Rendered destitute and homeless after the death of her husband, the widowed mother of two had been squatting with her children in a tent of patched-up rags, mud, grass and sticks for two years on a vacant lot on public land. A month earlier, she had started receiving threats from five men who lived in houses nearby. They had been pressuring Bibi and her children to vacate the premises.
“They had been demanding her to leave but she had nowhere to go. The place that they had been living in was barely even being held together as it was,” Bibi’s lawyer Fazalur Khalid told VICE World News.
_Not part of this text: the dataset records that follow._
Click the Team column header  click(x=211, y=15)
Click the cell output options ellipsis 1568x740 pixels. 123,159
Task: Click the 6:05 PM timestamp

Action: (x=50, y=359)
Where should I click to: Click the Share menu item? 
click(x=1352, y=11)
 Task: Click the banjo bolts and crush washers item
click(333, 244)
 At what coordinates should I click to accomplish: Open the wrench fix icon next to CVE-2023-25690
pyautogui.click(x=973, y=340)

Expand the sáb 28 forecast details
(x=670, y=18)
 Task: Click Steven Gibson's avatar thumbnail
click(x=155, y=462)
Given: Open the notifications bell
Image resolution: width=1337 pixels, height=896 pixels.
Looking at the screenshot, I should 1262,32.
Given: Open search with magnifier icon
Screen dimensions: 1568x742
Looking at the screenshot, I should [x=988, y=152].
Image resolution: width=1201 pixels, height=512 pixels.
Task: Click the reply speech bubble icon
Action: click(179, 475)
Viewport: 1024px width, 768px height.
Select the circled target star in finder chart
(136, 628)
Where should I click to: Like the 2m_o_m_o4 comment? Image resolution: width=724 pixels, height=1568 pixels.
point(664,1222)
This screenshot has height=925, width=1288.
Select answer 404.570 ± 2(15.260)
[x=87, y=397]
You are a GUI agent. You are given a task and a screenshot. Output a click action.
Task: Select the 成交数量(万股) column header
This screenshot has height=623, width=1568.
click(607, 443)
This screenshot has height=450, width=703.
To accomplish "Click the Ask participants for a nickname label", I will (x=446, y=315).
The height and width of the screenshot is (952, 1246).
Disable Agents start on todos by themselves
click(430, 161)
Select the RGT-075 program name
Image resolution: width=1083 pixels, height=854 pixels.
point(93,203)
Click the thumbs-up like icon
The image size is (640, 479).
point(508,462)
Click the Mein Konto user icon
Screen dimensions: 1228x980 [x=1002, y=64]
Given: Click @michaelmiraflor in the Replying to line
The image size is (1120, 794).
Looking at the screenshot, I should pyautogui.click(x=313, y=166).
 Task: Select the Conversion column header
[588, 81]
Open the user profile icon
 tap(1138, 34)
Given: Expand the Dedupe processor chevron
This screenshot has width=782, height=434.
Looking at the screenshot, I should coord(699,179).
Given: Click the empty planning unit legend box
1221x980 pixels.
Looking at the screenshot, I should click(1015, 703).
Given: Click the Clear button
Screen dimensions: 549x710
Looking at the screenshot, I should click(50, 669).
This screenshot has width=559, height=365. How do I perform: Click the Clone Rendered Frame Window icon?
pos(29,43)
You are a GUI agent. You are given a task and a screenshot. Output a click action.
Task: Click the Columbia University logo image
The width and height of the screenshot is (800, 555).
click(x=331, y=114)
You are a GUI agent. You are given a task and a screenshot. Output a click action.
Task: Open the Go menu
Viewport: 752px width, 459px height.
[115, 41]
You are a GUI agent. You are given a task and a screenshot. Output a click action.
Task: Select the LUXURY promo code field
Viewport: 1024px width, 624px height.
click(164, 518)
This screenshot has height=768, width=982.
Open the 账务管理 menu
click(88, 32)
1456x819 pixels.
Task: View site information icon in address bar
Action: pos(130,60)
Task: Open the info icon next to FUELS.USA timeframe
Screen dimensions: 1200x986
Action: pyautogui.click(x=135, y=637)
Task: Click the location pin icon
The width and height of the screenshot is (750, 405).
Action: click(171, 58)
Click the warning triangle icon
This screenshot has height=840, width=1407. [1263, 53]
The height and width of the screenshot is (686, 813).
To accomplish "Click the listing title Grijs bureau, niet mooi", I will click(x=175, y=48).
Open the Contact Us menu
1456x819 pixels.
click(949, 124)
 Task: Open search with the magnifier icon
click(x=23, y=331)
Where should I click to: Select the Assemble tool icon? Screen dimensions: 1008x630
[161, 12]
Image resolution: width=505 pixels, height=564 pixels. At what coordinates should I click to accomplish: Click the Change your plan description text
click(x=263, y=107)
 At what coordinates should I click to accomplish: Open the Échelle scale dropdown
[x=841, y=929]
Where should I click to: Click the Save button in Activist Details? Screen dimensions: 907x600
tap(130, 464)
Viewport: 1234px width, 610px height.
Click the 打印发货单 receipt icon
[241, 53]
Bibi roamed the streets begging while her two children sold water bottles at a neighborhood bus station. “They were her main source of income. She is a beggar and is now starving,” said Khalid.
Bibi filed a police complaint for arson and murder against the men on Feb. 28. A police investigation into the case is currently underway.
“We have conducted raids at the accused suspects’ houses, however they are currently on the run,” police sub-inspector Abdul Majeed told VICE World News.
Safiya Bibi with her teenage son's corpse outside Karachi's press club in Pakistan. Photo: Ali Raza
Like Bibi, more than 60 percent of Karachi city’s population of over 20 million live in informal housing settlements in slum areas. According to data from the Urban Resource Centre, thousands of Karachi’s informal homes have been destroyed in fires in the last 25 years. Dozens of people including children have died in those fires. In some cases, arson has been reported as an attempt to claim land or resources.
Arson attacks on homeless populations are a worsening global problem. In Los Angeles, where fires associated with homeless camps are on the rise, a third of the 15,610 fires related to homelessness between 2018 and the first three months of 2021 were classified as arson.
According to global estimates, around 150 million people around the world are currently experiencing homelessness. A 2020 report by the U.S. Department of Housing and Urban Development showed that approximately 171,575 people – or 55,739 family households – were identified as homeless. It also found that 16,667 people comprising homeless families were living on the street, in a car, or in another place not meant for human habitation.